For the review conference in 2010 to be judged successful, there will need to be agreement on renewed principles and objectives for nuclear nonproliferation and disarmament, together with an action plan and some practical steps for reducing nuclear dangers, strengthening the nonproliferation regime, and accelerating progress on nuclear disarmament. The real challenge, however, is not about what kind of document can be adopted in 2010, but what kind of agreements and commitments are undertaken, and whether the NPT parties have the political will and institutional capacity to ensure their implementation. Although the positive atmospherics of the 2009 PrepCom give cause for hope, the 2010 review conference will be successful only if it results in decisions that are taken seriously and implemented. For this, the key governments need to project beyond 2010 and work hard over the next year to develop convincing action plans and apply the requisite resources for meeting proliferation challenges and moving toward a world free of nuclear weapons.

Rebecca Johnson is executive director of the Acronym Institute for Disarmament Diplomacy. Her new book on the Comprehensive Test Ban Treaty, Unfinished Business, has just been published by the United Nations.

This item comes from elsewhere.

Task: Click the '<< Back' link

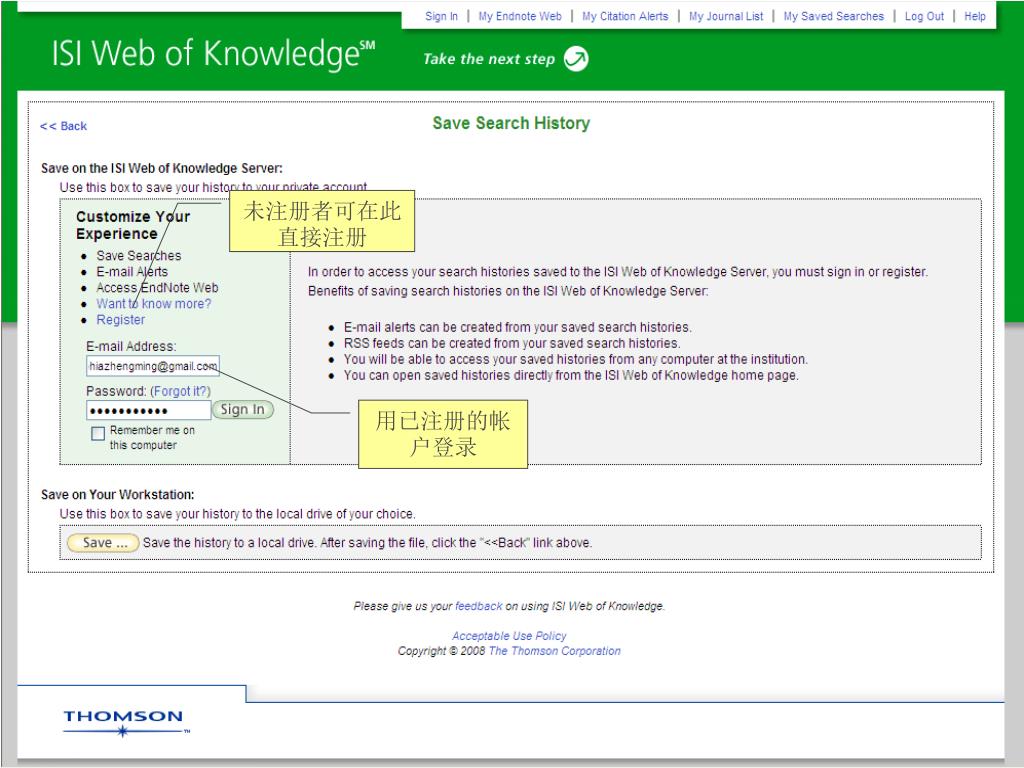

1. See Rebecca Johnson, "Why the 2005 NPT Review Conference Failed," Disarmament Diplomacy, No. 80 (Autumn 2005), pp. 3-32; Sergio de Queiroz Duarte, "President's Assessment of the 2005 NPT Review Conference," Disarmament Diplomacy, No. 81 (Winter 2005), pp. 3-5.

2. See Rebecca Johnson, "Report on the 2004 NPT PrepCom," Disarmament Diplomacy, No. 77 (May/June 2004), pp. 23-31.

3. See Michael Spies, "Proposals, Positions and Prospects: Issues Facing the 2010 NPT Review Conference," Disarmament Diplomacy, No. 90 (Spring 2009), pp. 12-29.